*** Opening of PROVIDED RECORDS ***

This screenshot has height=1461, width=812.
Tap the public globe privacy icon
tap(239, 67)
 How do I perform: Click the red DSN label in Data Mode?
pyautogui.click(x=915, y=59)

*** Close of PROVIDED RECORDS ***

WORK INSTRUCTIONS » The records are to be retyped exactly. No line may be skipped.

ANSWER SPACE »
This screenshot has height=1461, width=812.
Tap the public globe privacy icon
tap(239, 67)
 How do I perform: Click the red DSN label in Data Mode?
pyautogui.click(x=915, y=59)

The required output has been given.